A few weeks ago, there was some talk on the message board in one of my leagues about moving from weekly transactions and lineups to daily. I’m firmly on Team Weekly because I prioritize sustainability.
Daily lineups require more frequent interventions from their owners. Starting pitchers get skipped or moved back a day, position players get unplanned days off due to minor maladies and relievers get days off after working three of the past four days. Attentive owners do very well in this type of league and attentiveness is a positive attribute in an owner. What do I have against attentive owners?
Nothing, of course. It’s just that sustaining the type of attentiveness required to win a competitive league with daily transactions for six months is unrealistic and sometimes nearly impossible due to family obligations, travel plans or a million other things that fall into a category of living a life. Making owners choose between living a life and fielding a competitive team is a good way to ensure a high owner-attrition rate. Having a stable group of owners might be the most critical component for a good league. Making sure that the effort required to field a competitive team over the course of the season fits within the framework of the time your fellow owners have available will pay off in the long term in the form of lower owner turnover rates.

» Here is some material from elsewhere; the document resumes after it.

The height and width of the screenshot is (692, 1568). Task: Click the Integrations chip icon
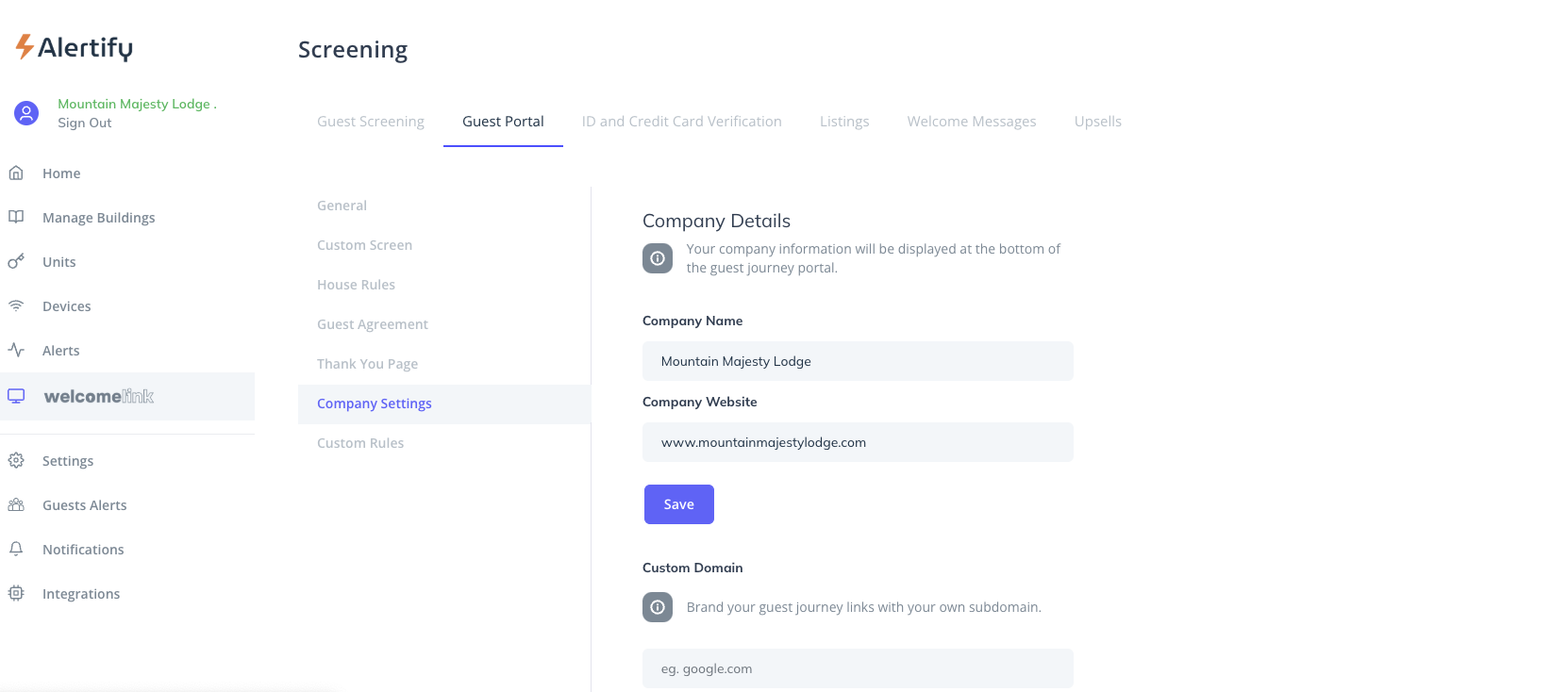coord(16,593)
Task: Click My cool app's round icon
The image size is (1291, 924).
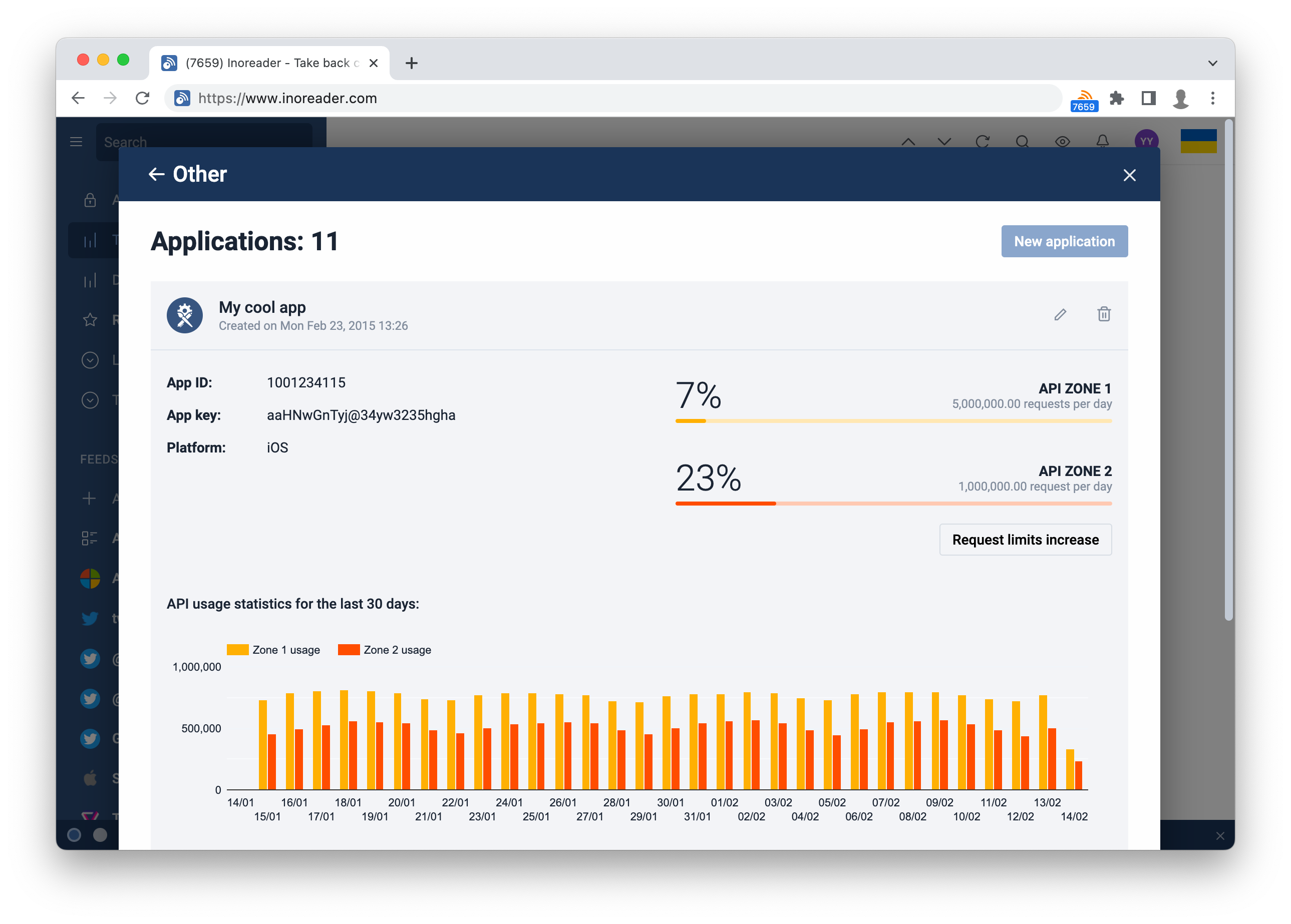Action: tap(184, 315)
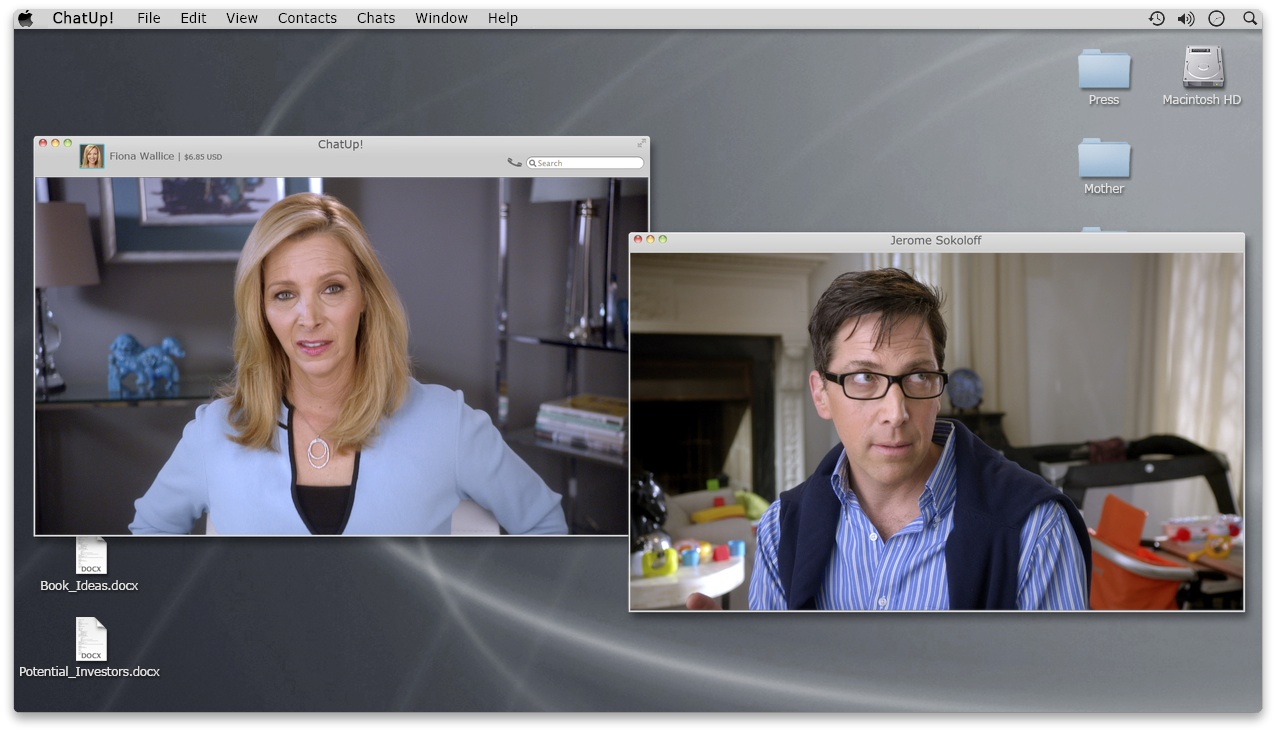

Leagues with daily transactions frequently have continuous first-come, first-served free-agent pickups. I’m not a fan of this type of free agent pickup because it changes the game from what it should be into something it shouldn’t. Fantasy baseball should be about drafting or auctioning the best team possible, then making trades, pickups and start/bench decisions during the season depending on the conditions on the ground. When big news breaks, like a team naming a new closer, the team that gets the newly desirable player from the free-agent pool is the person who was able to switch from Twitter to their roto app the quickest or the person who acted on the push notification about the news most quickly.
This isn’t skill or strategy. Critical pickups end up being determined by which owner was working from home rather than stuck in a conference room or on vacation in Ireland. Considering that big free-agent pickups can have a huge impact on winning or losing a league, determining these pickups by who happens to be closest to their phone when they happen is kind of silly. And owners who see their shot at competing for a title scuttled by the fact that they didn’t look at their phone on date night are owners who are less likely to come back the following year.
Requiring a sustainable level of effort from owners makes them more likely to stick around. Minimizing owner turnover makes leagues more sustainable year after year. And keeping a good league together is a good thing.